Plant and Justin Welby the Archbishop of Canterbury

It’s well put. Plant continues that for her, good leadership is less about grand ideals than about truly being oneself. “I’m not a theoretical leader and I hate using clichés – but you have got to be an authentic leader. I wouldn’t expect anyone to do anything I wouldn’t do.”

She laughs, adding: “I find administration boring, to be honest – luckily I have a fantastic PA. I’m hands on and visible, and I’m honest when I’m finding things challenging too.”

Believing in her own authentic voice helped Plant get through FE commissioner intervention in 2018, when the college found itself in a tight financial position following the costly merger. “Some colleges get a lot of help with college costs, but we had no help at all,” she notes. “I’m not grumpy about it! But there were several strains on our finances.” The college had delivered £1 million of unfunded teaching in 2017-18, the finance director said at the time. 

You have to hold your nerve

“I won’t pretend that being in intervention is easy, it’s the reputation and the noise around that,” continues Plant. “You have to hold your nerve. It took me a while to trust my own judgment – that someone else out there doesn’t have the answer. You have to remain confident. Otherwise it could topple you.” By cutting back but “without mass redundancies”, Plant quickly got the college out of intervention.

Since then, she has been able to focus on the three major cross-sector projects close to her heart. The first is the Mira Technology Institute focused on the automotive industry, including electric vehicles. Plant notes with a smile this project is really the original Institute of Technology, before the government announced its own.

Unlike many IoTs, however, this has a spanking new physical building, with students from both the college and schools able to work with industry experts to get qualifications “from level 2 up to a PhD”. She thought up the idea with the chief executive of the Motor Industry Research Association, the project’s industry partner, and she pulled in three university partners too: Leicester, Loughborough and Coventry.

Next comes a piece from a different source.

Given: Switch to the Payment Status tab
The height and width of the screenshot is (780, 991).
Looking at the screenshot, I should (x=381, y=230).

Plant and the project management team in front of the Mira Technology Institute near Coventry

Here, Plant’s bridge-building abilities become clear. She sits on the board at Coventry University, and it was the Leicester and Leicestershire Enterprise Partnership that provided the £9.5 million grant for the Institute to open in 2018. “Being on the LEP board means I get lots of intelligence about the skills sectors!”

But she isn’t done yet. In 2010 the college opened the Midland Academies Trust, sponsoring its four schools. “I persuaded our governors this was the right thing to do,” says Plant, who was concerned by the number of 16-year-olds arriving unprepared for college life. “It was so obvious when I was on the DfE board that education is in so many different pockets.”

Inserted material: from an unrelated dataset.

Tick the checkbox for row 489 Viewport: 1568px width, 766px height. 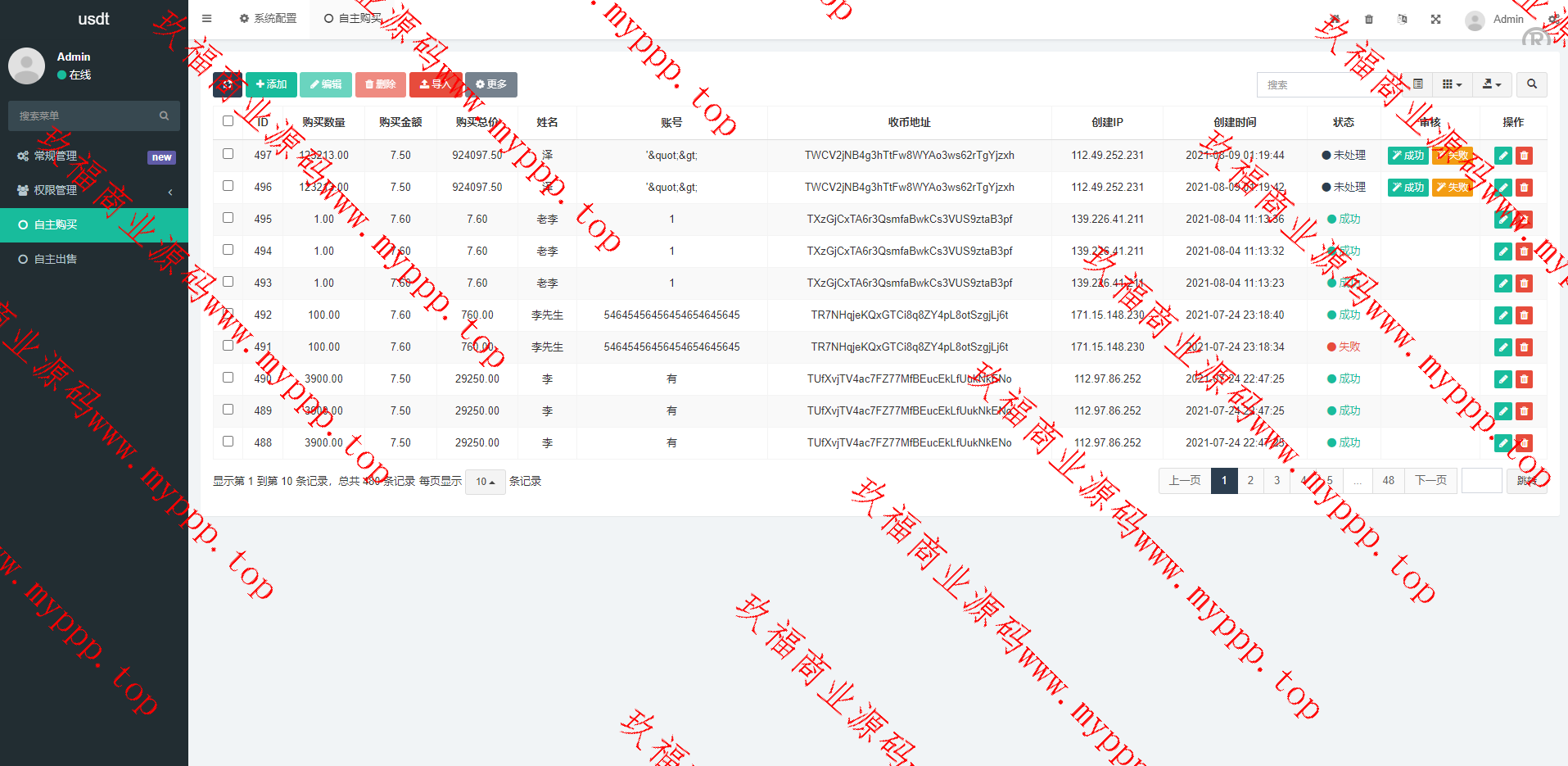pyautogui.click(x=228, y=410)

Two studio schools under the trust had to be closed in 2015 due to under-recruiting pupils – a national problem for the vocationally focused schools – but the four academies continue, with two ‘good’ and two ‘requires improvement’ Ofsted outcomes. For Plant, it’s yet another opportunity to bring sectors together to better serve learners, including allowing more students to take part in WorldSkills UK, the international competition she adores and where she is deputy chair.

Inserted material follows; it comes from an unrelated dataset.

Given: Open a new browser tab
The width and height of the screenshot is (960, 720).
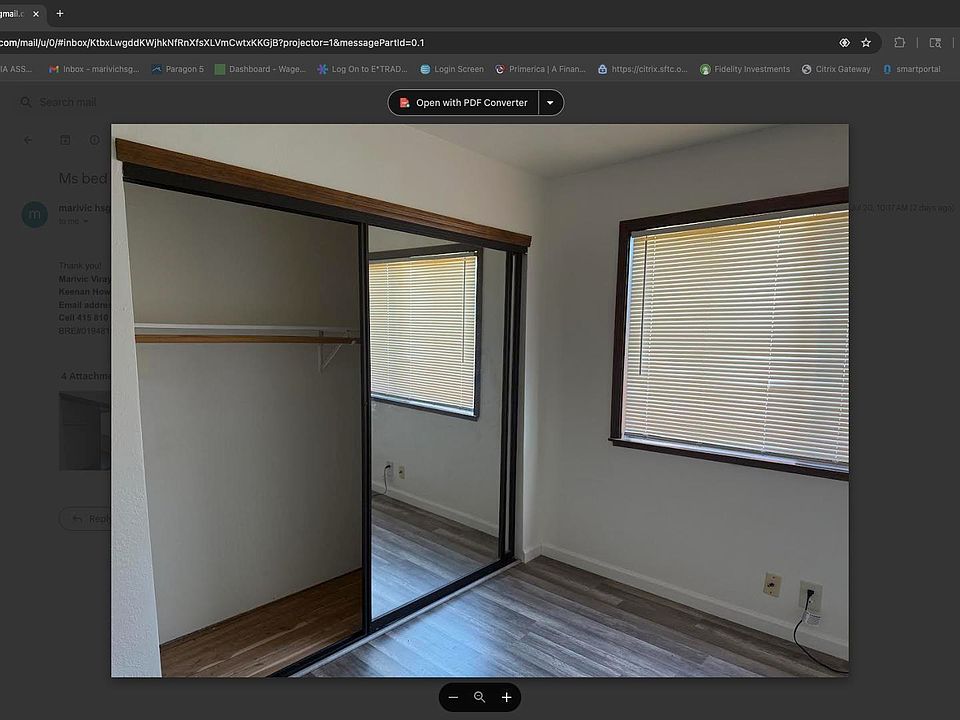Looking at the screenshot, I should tap(60, 14).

“I’m not sure how in vogue colleges are as academy sponsors ̶ it’s more universities,” she muses. “But if it offers opportunities for young people and it’s right for the area, it’s got to be a good thing.” She adds that her “vision” of a knitted-up curriculum across schools and colleges is not fulfilled – “just yet”.

Plant’s triumph appears to be as a deeply embedded local leader. Just as with her extended family, she holds multiple links and connections across areas and sectors – a sort of complex human bridge. “Collaboration around education on all fronts is the way forward,” she says firmly. “Not competition.”

And with that, I let her get back to a well-deserved break in the snow.